Does it take you a long time to recover? Or can you just shrug if off like it was nothing?
For me, I'm having a hard time dealing with it. Sometimes it never goes away and it lingers somewhere in my head, even years after it happened.
Does it take you a long time to recover? Or can you just shrug if off like it was nothing?
For me, I'm having a hard time dealing with it. Sometimes it never goes away and it lingers somewhere in my head, even years after it happened.
It physically affects me.

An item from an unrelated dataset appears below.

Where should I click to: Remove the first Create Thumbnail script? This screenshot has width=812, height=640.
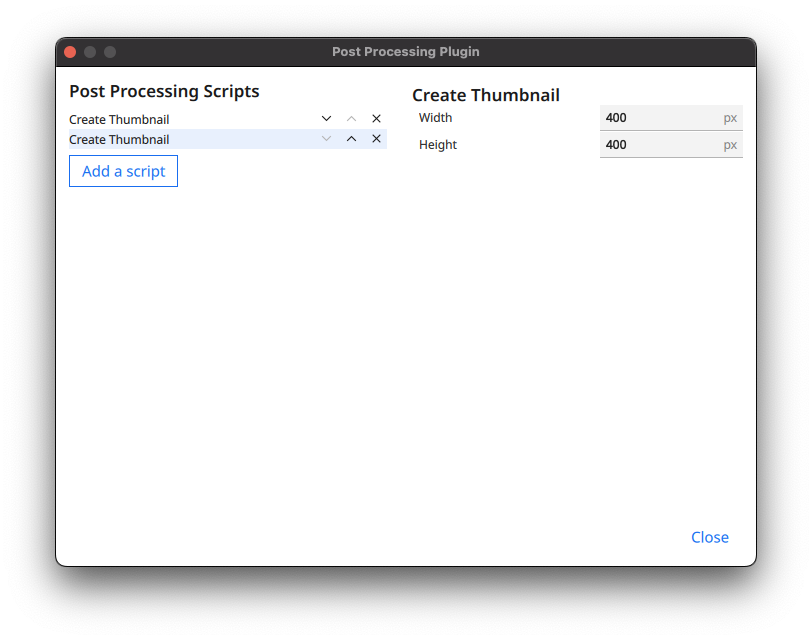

Usually, I just lay on the bed and stare at the ceiling for an hour, until I realize I'm just wasting time and then I try to get up and do something to get my mind off it.
I try to move on and not dwell on things.
certain things are hard to brush off, so I just think through where things went wrong and try not to make the same mistake again if the cause of the disappointment was avoidable.
If I feel like shit i'll maybe take time out, but never sit still and feel sorry myself, hate seeing it in other people and certainly don't want to share the attribute.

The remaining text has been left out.